What Drives Euro Area Labour Productivity Growth?: An International Production-Frontier Examination

What Drives Euro Area Labour Productivity Growth?: An International Production-Frontier Examination

DOI: 10.4018/978-1-7998-4933-9.ch012
OnDemand:
(Individual Chapters)
Available
$37.50
No Current Special Offers
TOTAL SAVINGS: $37.50

Abstract

This chapter uses a nonparametric, international production-frontier approach with a focus on euro area growth accounting. The authors uncover two robust findings for the period since 1980. First, estimated euro area efficiency scores lie much below the world production frontier (gap mostly in the range of 10% to 20%), suggesting the need for structural reform efforts to enhance resource use. Second, the use of human capital series points to a significant effect on euro area labour productivity—highlighting the positive macroeconomic return to education—while entailing a considerable reduction in the estimates of technological progress. Third, they fail to detect significant changes in cross-country distributions of labour productivity both before and after 1995. The only exception concerns the shift in the labour productivity distribution between 1980 and 1995—attributable to the role of physical capital deepening—when they employ the Barro and Lee human capital measure together with World Penn Tables data for the full set of countries, and this only at the 10% significance level.
Chapter Preview
Top

Introduction

There is a broad empirical literature that studies economic growth, with two basic branches standing out. One attempts to determine whether there is a tendency for the world’s economies to converge over time, drawing from Baumol’s (1986) cross-sectional regressions. The other, building on Solow’s (1957) decomposition of US growth into two components attributable to capital deepening and technological progress, investigates what are the sources of economic growth. Most of the literature is heavily model-driven, relying on particular assumptions about the technology, market structure, technological change, and other aspects of the growth process.

The standard approach to growth accounting makes strong assumptions about technology at the country level (often postulating country-specific Cobb-Douglas production functions) in order to decompose labour productivity growth into the contributions of production factor accumulation and total factor productivity growth. In contrast with the traditional growth accounting approach, Kumar and Russell (2002) (henceforth KR), and more recently Henderson and Russell (2005) (henceforth HR), have employed nonparametric production-frontier methods to carry out a growth accounting exercise and analyse international macroeconomic convergence. This approach decomposes labour productivity growth into components attributable to (1) technological change (shifts in the world production frontier), (2) technological catch-up or “efficiency change” (movements toward or away from the frontier), and (3) capital accumulation (movement along the frontier) – in HR case further splitting capital deepening into its physical and human components.

The present paper employs nonparametric production-frontier methods to obtain growth accounting results for the euro area. Given the international scope of the study, we also report results for a wider number of countries. We extend the literature by undertaking extensive robustness checks of growth accounting results with the aim to identify consistent patterns. Robustness is assessed in two main ways. First, by using two different databases for labour productivity and physical capital deepening, namely, Penn World Tables (PWT) and Groningen Growth & Development Centre (GGDC). Second, by employing two series for human capital, namely, one based on Barro and Lee (2001) data on years of schooling and Alvarez and Ayuso’s (2002) measure based on public spending on education.
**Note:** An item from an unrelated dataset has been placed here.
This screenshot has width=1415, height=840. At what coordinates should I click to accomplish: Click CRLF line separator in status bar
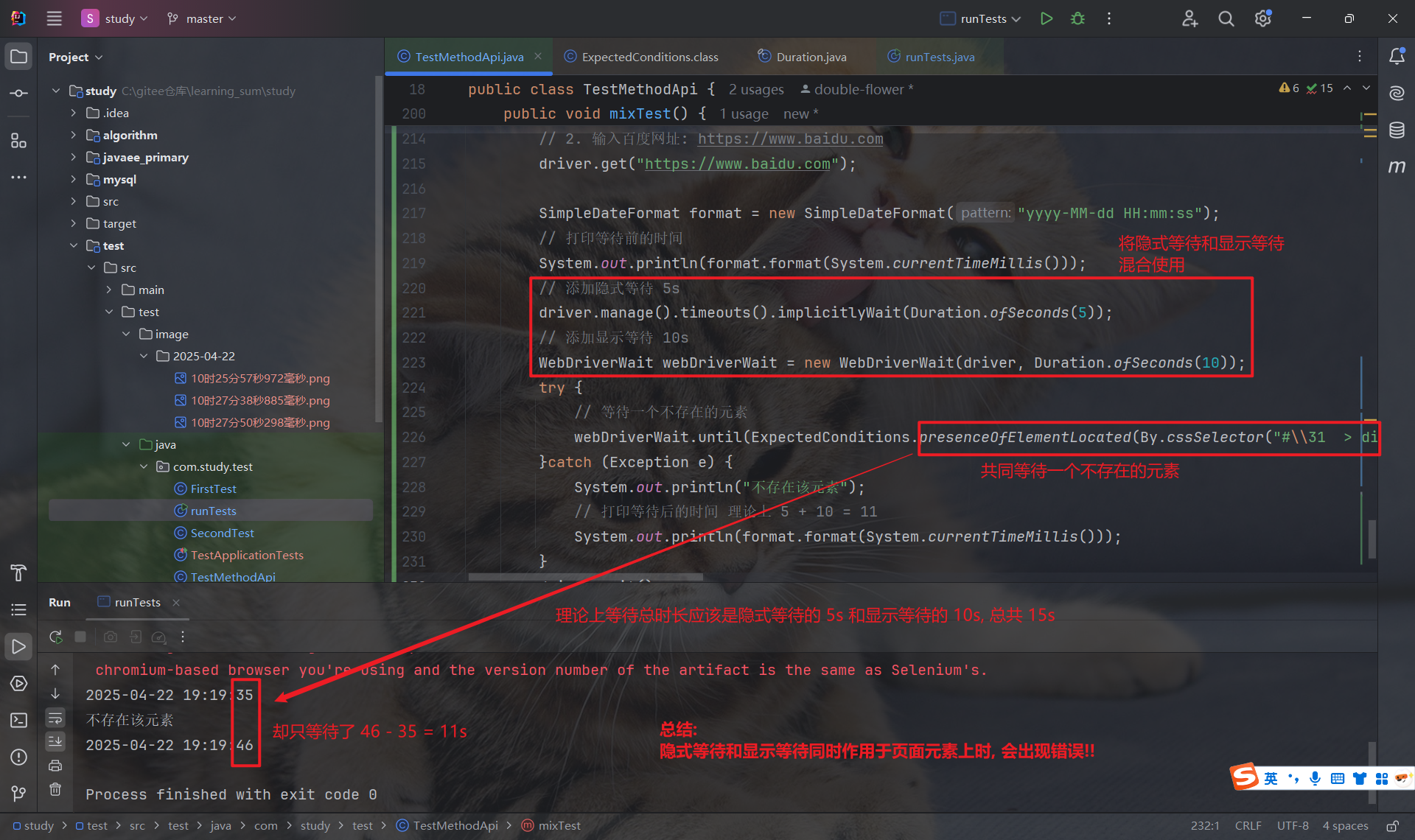(x=1248, y=826)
Another paper addressing the role of human capital as control in a production-frontier context is HR, who significantly modify KR result that productivity growth is driven solely by physical capital accumulation over 1965-1990. HR attribute about one-third of physical capital accumulation’s productivity growth contribution to human capital accumulation instead. Moreover, Salinas et al. (2006) report an rise in estimated efficiency levels when introducing public and human capital among EU-15 countries over 1980-1997.1 Using PWT and Barro-Lee data for OECD countries over 1975-1990, Maudos et al. (1999) find a significant effect of human capital on productivity, while highlighting its relevance for an accurate measurement of TFP (especially in Japan).

This article is structured as follows. We start by describing all the data used. We then present the growth accounting results in the absence of human capital. A later section examines the role of introducing each of our two measures of human capital. A final section concludes.

Key Terms in this Chapter

Efficiency: Extent to which resource use allows the economy to get close to the optimum performance attainable, as given by available technology.

Labour Productivity Growth: Change in output relative to the labour input.

Nonparametric Estimation: Statistical method that allows the functional form of a fit to data to be obtained without the estimation of meaningful parameters.

Perpetual Inventory Method: Method of constructing estimates of capital stock from time series of gross fixed capital formation.

Growth Accounting: Method used to decompose some measure of output growth into its relevant sources (such as changes in input use, technology, and efficiency).

International Production Frontier: It indicates the optimum performance in production attainable, as given by existing technology, for any given combination of efficiently used production inputs.

PIM Human Capital Measure: Human capital series obtained by applying the perpetual inventory method (PIM) to real spending on education.

Barro-Lee Human Capital Measure: Human capital series based on the methodology originally developed Barro and Lee (2001) , which relies on data on years of schooling and returns to education.